**Your task**:
Your output should be the lines from the one with "This screenshot has height=275, width=533." through the last line of the records below, exactly as written, minus the pictures.

**Material provided**:
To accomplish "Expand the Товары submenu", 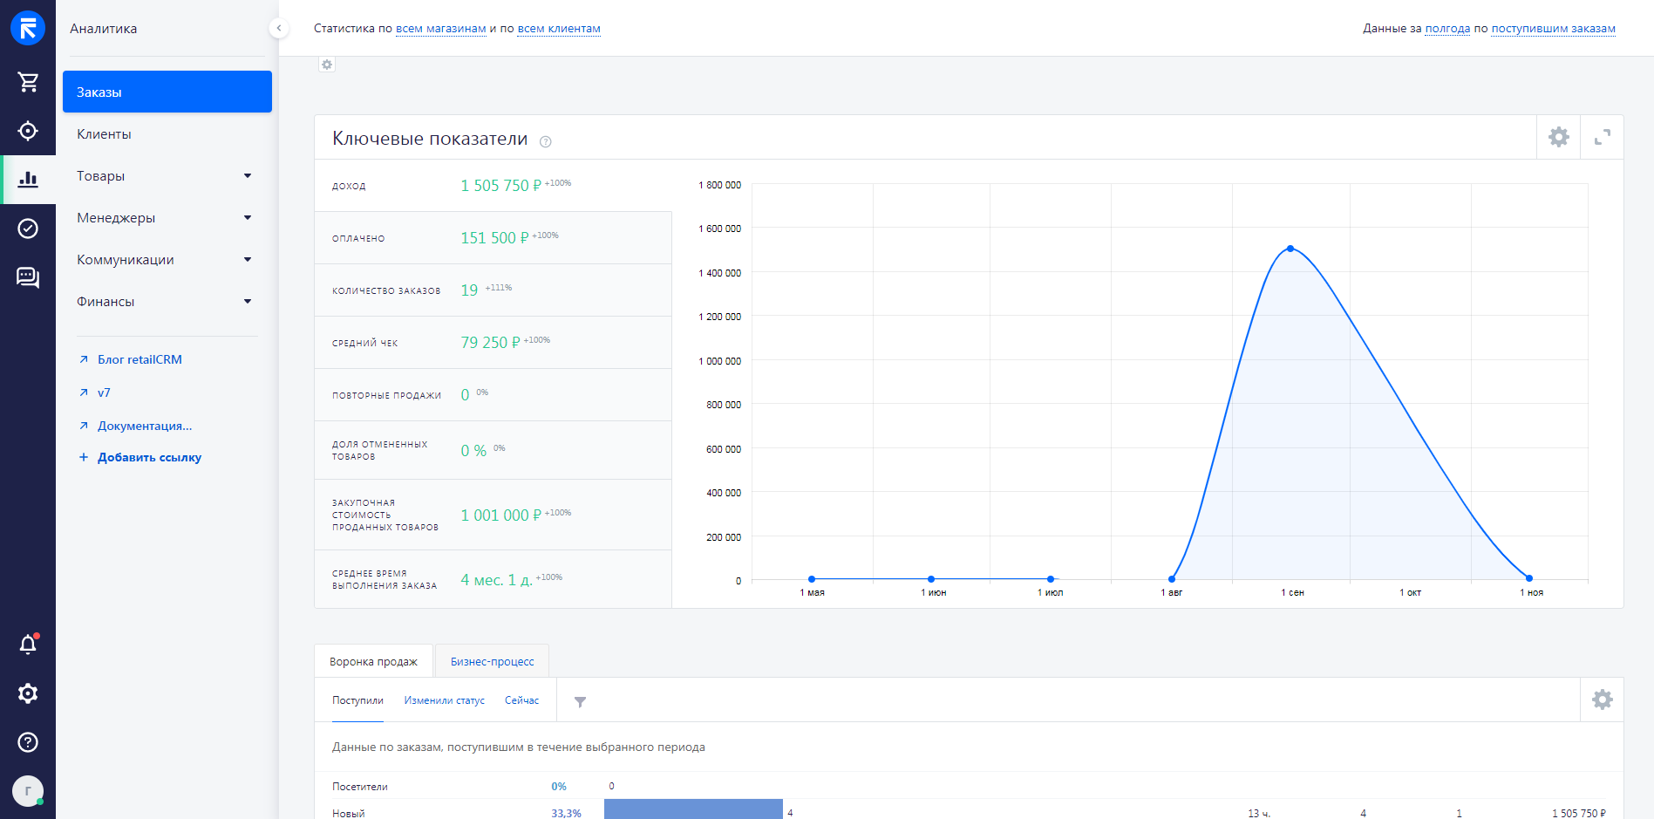I will pyautogui.click(x=248, y=176).
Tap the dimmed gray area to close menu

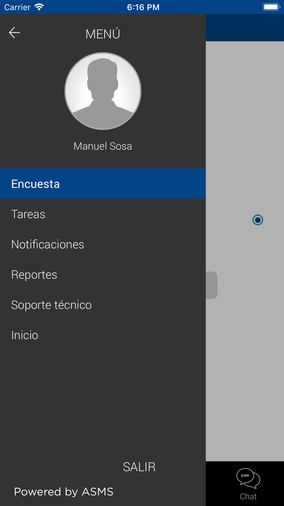click(x=245, y=370)
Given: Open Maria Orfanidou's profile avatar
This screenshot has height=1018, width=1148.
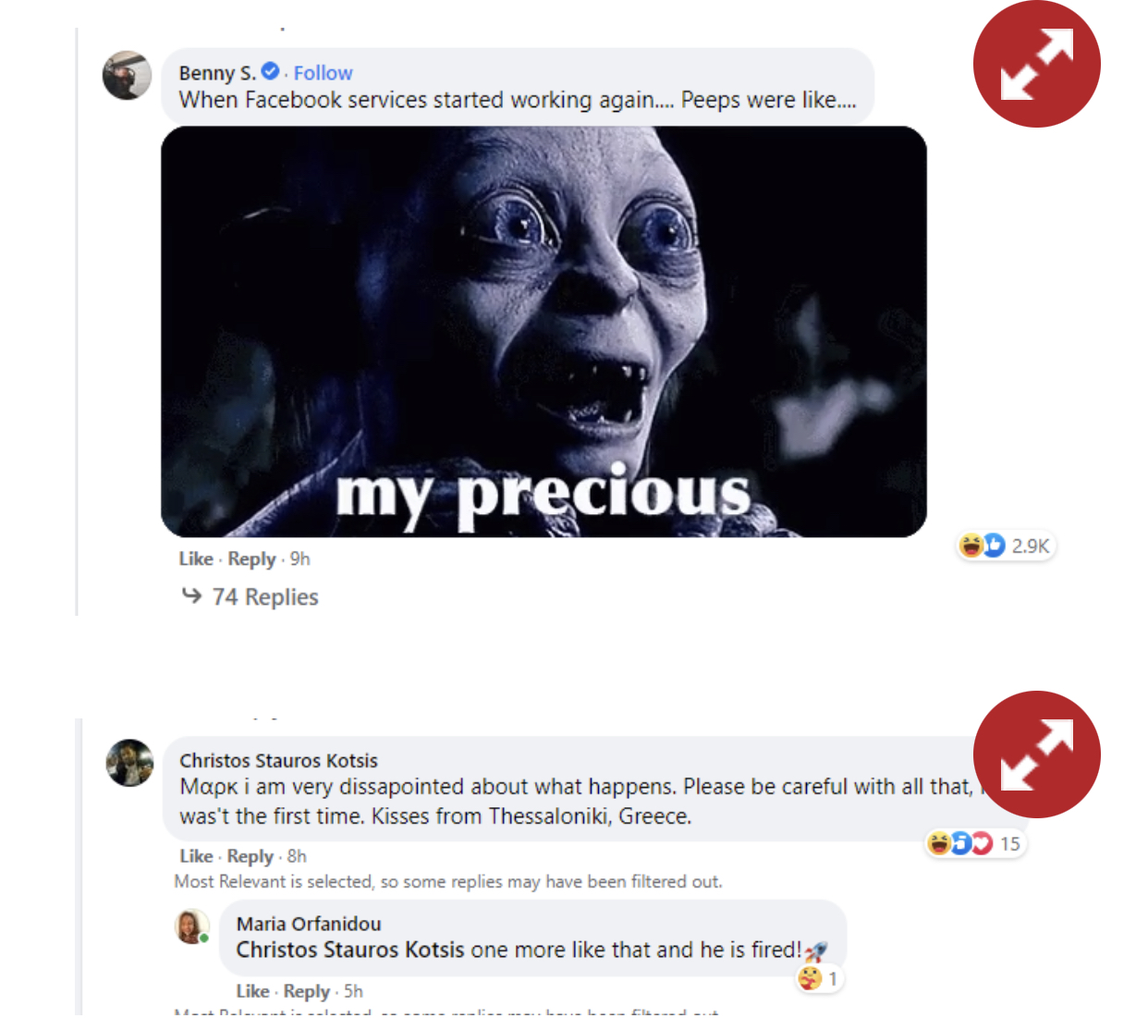Looking at the screenshot, I should (x=192, y=926).
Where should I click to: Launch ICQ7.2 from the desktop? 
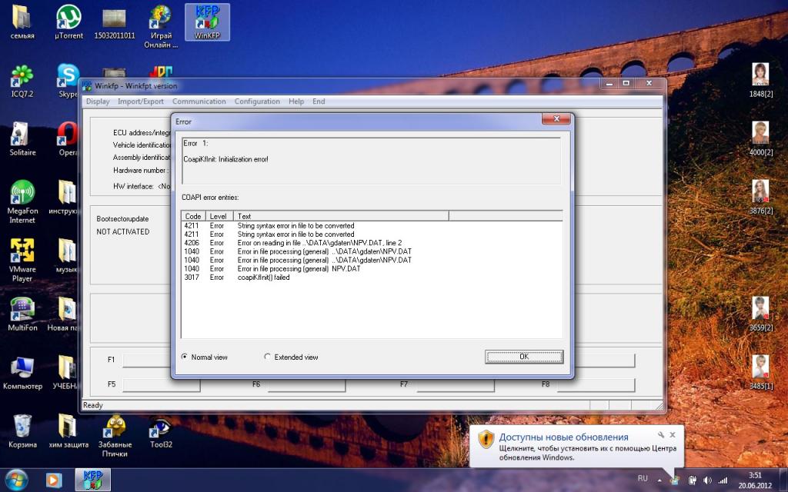click(22, 81)
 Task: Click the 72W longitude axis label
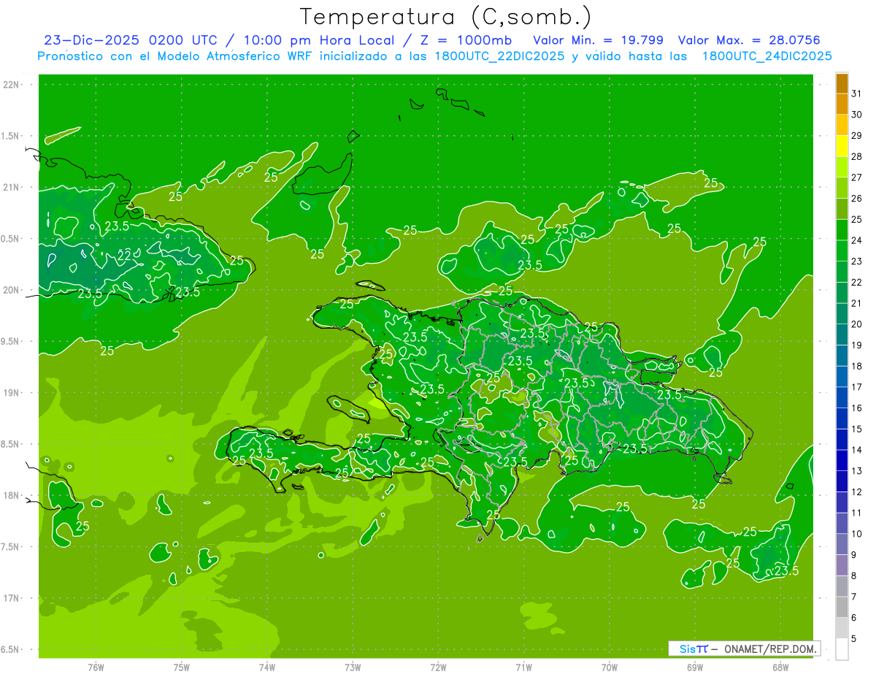438,667
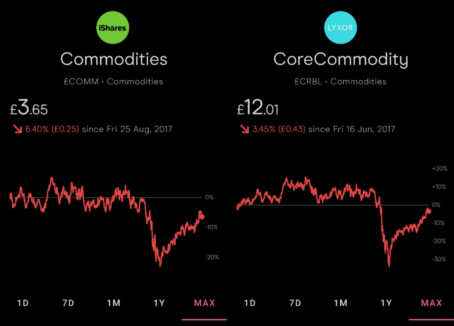This screenshot has width=454, height=326.
Task: Click the red down arrow under £3.65
Action: click(18, 129)
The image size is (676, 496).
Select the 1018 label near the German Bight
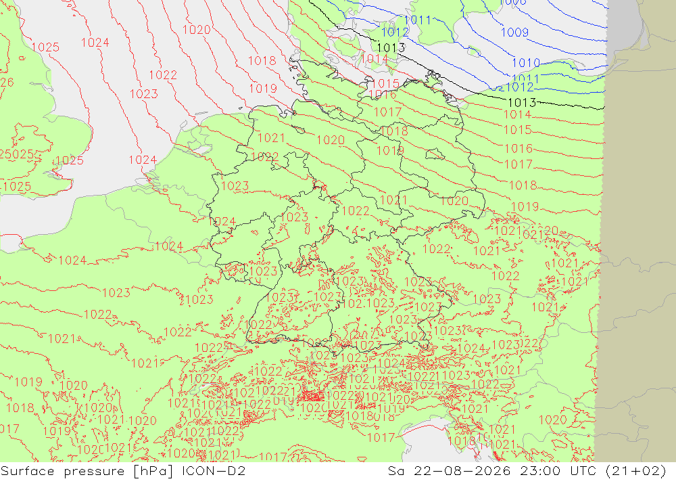click(x=262, y=60)
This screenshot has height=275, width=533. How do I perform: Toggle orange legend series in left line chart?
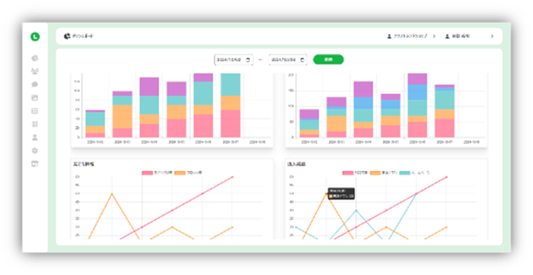[180, 172]
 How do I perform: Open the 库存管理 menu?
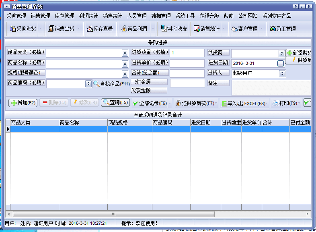64,16
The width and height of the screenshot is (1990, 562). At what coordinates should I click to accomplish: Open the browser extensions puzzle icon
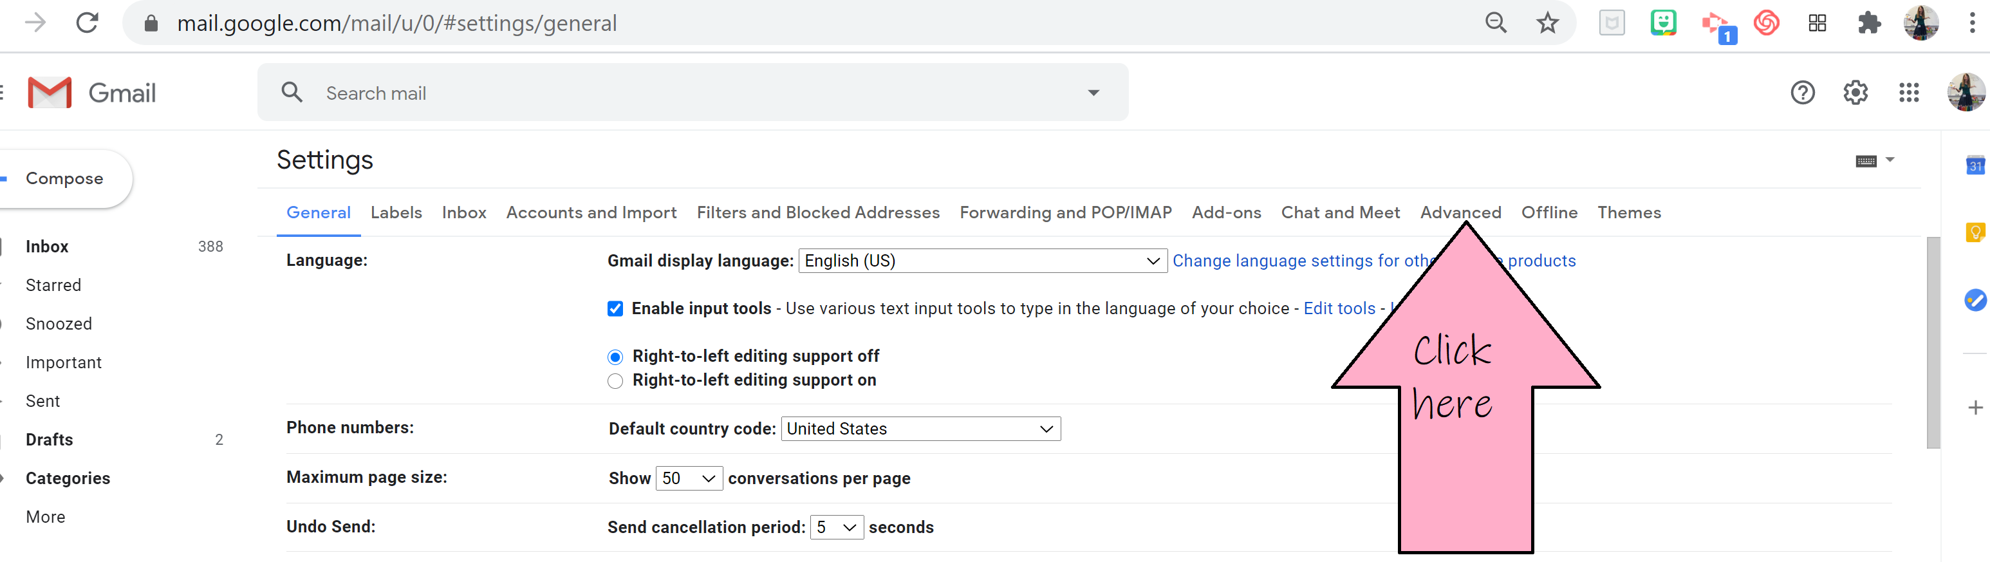pos(1868,23)
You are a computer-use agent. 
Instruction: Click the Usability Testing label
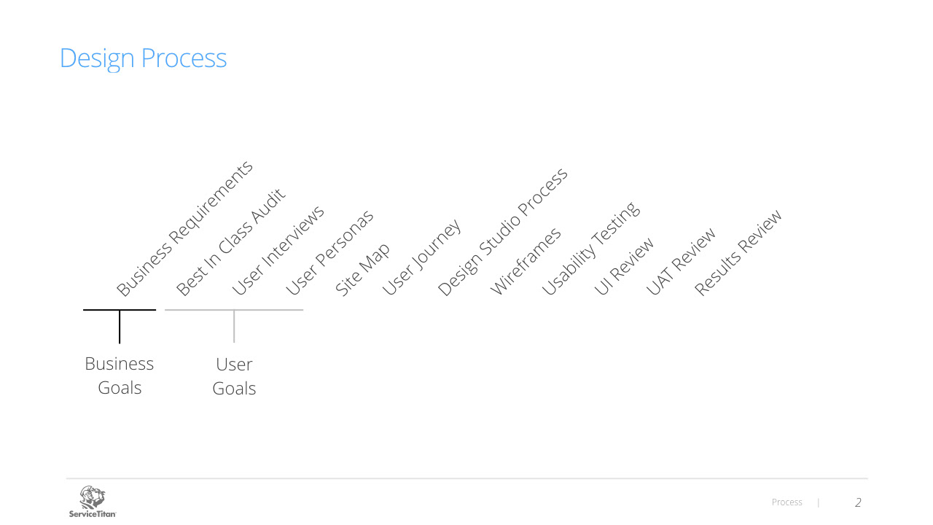pyautogui.click(x=590, y=249)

**Reply**:
This screenshot has height=275, width=533. How do I perform: Toggle orange legend series in left line chart?
[180, 172]
 How do I perform: Open the 库存管理 menu?
64,16
The width and height of the screenshot is (1990, 562). At what coordinates should I click to accomplish: Open the browser extensions puzzle icon
pos(1868,23)
You are a computer-use agent. 
Instruction: Click the Usability Testing label
pyautogui.click(x=590, y=249)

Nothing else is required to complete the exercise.